* Goal of the exercise: Update the lines between the ones holding "Given: Open the" and "Looking at the screenshot, I should point(249,250).", inclusive, by replacing "dropdown" with "menu", and leave everything else in them unchanged.

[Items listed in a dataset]

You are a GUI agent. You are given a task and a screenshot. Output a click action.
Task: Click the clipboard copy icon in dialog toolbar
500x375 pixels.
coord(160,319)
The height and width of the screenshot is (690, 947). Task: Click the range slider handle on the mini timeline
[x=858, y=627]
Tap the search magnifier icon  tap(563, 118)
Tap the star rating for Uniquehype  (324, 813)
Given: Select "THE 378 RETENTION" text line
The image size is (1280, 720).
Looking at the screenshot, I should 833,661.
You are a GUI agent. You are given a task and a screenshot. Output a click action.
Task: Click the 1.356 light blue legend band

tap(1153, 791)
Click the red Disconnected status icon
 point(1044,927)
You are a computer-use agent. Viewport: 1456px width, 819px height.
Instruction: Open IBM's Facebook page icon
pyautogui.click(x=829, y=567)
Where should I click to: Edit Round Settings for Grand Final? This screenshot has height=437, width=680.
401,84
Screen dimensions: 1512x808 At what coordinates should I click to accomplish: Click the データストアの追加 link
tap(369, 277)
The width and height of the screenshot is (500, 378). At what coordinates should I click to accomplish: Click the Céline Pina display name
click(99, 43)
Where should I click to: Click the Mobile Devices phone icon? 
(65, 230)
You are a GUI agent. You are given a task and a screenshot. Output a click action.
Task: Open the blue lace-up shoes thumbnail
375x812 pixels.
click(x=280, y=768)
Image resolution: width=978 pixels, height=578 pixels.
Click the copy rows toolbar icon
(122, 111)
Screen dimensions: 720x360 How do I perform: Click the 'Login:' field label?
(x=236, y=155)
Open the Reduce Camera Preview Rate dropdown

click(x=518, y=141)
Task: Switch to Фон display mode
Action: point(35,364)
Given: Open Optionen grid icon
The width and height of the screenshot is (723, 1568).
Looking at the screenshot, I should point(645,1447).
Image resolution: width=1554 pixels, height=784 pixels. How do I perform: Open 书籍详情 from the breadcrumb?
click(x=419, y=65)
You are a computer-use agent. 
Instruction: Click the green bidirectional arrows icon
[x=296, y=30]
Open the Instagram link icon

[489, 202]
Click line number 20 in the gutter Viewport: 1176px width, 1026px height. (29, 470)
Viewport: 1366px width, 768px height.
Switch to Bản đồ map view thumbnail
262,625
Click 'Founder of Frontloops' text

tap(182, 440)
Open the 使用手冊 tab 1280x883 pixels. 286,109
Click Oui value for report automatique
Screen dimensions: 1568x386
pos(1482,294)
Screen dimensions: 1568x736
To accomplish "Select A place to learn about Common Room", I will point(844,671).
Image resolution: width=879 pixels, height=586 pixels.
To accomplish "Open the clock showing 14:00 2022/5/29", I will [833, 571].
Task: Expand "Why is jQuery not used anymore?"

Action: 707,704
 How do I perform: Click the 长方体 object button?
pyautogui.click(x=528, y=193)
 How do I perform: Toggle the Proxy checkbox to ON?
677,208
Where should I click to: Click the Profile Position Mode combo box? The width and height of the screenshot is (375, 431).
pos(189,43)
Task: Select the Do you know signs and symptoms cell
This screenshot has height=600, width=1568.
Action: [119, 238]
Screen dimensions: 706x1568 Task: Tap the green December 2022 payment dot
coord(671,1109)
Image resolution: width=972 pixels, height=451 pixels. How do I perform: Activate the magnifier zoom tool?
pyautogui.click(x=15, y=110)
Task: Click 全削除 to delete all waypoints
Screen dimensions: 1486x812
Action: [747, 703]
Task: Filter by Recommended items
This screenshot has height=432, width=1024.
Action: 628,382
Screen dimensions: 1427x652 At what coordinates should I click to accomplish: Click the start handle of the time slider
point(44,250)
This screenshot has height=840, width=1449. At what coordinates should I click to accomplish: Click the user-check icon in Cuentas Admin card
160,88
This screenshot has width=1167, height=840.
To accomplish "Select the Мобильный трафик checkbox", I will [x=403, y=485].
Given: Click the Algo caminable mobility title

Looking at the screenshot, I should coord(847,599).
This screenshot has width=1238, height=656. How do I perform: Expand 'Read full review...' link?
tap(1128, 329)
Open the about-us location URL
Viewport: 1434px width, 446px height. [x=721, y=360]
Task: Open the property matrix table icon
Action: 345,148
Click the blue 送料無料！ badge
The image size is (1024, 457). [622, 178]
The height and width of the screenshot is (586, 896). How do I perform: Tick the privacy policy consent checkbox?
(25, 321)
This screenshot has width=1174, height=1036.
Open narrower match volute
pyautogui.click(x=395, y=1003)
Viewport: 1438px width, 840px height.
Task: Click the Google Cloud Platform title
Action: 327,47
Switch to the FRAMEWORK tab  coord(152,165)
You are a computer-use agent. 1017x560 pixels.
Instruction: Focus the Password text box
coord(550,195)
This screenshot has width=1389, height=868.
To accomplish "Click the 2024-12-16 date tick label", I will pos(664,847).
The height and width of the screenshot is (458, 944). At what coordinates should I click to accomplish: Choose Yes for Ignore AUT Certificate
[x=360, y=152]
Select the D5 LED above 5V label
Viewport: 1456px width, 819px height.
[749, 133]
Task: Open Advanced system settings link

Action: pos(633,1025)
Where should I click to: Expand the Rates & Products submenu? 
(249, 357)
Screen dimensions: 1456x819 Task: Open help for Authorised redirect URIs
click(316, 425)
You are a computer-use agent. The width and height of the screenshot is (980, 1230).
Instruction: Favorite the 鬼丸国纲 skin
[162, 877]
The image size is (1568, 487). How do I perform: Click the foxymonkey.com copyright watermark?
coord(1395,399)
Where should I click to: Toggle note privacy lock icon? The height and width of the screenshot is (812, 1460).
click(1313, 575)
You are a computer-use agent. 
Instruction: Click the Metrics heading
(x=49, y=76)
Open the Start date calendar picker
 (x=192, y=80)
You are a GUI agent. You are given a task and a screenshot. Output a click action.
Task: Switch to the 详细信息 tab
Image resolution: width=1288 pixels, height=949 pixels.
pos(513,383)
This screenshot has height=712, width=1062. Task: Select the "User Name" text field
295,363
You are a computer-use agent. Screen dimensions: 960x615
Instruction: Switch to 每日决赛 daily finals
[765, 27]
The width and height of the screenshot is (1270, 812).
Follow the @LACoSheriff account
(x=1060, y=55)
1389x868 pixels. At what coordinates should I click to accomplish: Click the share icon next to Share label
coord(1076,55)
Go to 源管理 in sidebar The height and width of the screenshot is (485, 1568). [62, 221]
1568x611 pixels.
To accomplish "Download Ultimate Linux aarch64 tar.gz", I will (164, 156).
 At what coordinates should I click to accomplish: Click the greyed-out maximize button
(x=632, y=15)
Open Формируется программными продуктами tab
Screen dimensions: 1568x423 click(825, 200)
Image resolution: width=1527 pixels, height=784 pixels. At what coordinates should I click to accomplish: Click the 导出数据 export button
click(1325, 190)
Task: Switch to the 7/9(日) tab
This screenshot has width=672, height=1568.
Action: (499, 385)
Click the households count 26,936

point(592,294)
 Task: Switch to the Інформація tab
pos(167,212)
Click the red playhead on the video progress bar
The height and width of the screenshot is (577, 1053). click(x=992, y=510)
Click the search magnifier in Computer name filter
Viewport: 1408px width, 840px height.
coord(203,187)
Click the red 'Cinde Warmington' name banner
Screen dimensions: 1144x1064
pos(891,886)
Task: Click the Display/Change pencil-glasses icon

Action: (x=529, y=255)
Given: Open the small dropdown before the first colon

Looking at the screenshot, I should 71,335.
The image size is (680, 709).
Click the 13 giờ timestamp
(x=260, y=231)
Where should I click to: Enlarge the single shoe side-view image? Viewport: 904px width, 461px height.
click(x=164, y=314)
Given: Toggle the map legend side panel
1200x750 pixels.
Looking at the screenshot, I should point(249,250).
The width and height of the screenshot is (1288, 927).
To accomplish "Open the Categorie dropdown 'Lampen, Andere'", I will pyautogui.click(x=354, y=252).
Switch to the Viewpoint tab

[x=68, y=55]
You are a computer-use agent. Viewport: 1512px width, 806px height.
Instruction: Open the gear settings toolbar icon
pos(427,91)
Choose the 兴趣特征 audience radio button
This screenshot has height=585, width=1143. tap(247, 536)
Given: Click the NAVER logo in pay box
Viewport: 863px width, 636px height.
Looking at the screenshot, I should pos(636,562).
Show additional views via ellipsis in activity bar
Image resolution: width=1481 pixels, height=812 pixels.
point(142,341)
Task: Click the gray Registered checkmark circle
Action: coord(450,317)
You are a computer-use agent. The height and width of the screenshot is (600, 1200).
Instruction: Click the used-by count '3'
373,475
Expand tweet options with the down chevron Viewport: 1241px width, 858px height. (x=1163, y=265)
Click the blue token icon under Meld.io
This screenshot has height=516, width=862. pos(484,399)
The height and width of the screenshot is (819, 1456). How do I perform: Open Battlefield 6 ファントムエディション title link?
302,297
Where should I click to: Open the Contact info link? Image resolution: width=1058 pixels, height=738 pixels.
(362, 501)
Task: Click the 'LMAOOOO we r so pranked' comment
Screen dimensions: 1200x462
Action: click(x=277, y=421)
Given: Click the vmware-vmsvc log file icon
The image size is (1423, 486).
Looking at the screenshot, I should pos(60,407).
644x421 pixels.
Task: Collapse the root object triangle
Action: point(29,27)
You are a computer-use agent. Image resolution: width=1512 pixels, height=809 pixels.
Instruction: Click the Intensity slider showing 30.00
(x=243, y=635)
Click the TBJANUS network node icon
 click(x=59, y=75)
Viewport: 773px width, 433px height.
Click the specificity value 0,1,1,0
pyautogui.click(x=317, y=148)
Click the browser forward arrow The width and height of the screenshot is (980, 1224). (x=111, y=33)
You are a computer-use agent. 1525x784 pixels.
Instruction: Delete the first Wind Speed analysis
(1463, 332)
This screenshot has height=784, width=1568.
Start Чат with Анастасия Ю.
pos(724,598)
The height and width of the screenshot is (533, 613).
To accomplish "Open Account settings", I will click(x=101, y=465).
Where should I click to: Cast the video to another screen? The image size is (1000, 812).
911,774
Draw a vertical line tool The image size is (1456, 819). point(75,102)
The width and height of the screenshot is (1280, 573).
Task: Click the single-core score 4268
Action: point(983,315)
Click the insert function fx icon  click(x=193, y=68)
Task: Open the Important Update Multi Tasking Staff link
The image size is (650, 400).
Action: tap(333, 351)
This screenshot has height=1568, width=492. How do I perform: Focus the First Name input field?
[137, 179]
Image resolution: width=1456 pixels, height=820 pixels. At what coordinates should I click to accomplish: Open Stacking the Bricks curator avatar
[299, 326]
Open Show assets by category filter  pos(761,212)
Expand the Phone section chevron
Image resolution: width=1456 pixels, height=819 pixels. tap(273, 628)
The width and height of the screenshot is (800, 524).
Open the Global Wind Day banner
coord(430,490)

* Correct output:
Given: Open the small menu before the first colon

Looking at the screenshot, I should 71,335.
The image size is (680, 709).
Click the 13 giờ timestamp
(x=260, y=231)
Where should I click to: Enlarge the single shoe side-view image? Viewport: 904px width, 461px height.
click(x=164, y=314)
Given: Toggle the map legend side panel
1200x750 pixels.
Looking at the screenshot, I should point(249,250).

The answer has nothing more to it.